WZDG
- Scotts Hill, North Carolina; United States;
- Broadcast area: Wilmington, North Carolina
- Frequency: 88.5 MHz
- Branding: Hope Radio

Programming
- Format: Southern gospel

Ownership
- Owner: Carolina Christian Radio Inc.

Technical information
- Licensing authority: FCC
- Facility ID: 88327
- Class: C3
- ERP: 8,900 Watts (vertical)
- HAAT: 166 meters (vertical)
- Transmitter coordinates: 34°30′07″N 78°04′58″W﻿ / ﻿34.50194°N 78.08278°W

Links
- Public license information: Public file; LMS;
- Webcast: Listen Live
- Website: yourhoperadio.com

= WZDG =

WZDG (88.5 FM) is a radio station broadcasting a southern gospel format. Licensed to Scotts Hill, North Carolina, United States, it serves the Eastern North Carolina area. The station is currently owned by Carolina Christian Radio Inc.

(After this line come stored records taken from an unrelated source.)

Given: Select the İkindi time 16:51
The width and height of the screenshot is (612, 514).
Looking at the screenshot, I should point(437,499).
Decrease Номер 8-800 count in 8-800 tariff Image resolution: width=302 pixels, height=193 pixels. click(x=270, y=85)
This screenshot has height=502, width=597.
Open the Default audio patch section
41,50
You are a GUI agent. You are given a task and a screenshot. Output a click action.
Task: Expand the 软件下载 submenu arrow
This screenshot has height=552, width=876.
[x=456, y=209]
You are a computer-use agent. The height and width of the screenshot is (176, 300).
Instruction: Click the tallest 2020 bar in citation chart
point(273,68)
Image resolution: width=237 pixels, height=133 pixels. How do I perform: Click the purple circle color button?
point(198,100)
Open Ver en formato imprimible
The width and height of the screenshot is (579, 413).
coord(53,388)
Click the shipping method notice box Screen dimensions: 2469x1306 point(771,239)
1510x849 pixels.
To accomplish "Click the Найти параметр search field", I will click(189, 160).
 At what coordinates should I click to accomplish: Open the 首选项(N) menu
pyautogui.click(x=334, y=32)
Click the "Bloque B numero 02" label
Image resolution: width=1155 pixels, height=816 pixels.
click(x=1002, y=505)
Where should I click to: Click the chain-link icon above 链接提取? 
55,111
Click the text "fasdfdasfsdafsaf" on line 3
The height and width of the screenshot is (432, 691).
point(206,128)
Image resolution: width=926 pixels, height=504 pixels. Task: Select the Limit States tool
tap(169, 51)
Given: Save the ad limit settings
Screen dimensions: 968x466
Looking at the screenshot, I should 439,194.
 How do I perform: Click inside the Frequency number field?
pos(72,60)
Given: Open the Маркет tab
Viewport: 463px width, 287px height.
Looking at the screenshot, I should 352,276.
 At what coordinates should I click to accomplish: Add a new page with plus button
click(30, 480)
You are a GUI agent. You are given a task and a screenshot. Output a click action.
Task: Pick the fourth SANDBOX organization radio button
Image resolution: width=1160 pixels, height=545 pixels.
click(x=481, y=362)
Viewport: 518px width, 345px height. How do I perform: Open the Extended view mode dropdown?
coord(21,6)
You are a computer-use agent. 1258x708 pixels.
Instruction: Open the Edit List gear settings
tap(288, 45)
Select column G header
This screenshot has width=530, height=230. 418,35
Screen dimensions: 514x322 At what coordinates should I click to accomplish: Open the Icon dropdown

WZDG was a Christian rock station known as "The Edge", with the morning show The Dive with Scott and Earl. However, a drop in donations, especially the loss of one large donor, led to the change on November 12, 2012, to Christian talk and teaching, with programming previously heard on WMYT.

In September 2021, WZDG changed their format from Christian talk (which moved to WDVV 89.7 FM Wilmington) to southern gospel, branded as Hope Radio".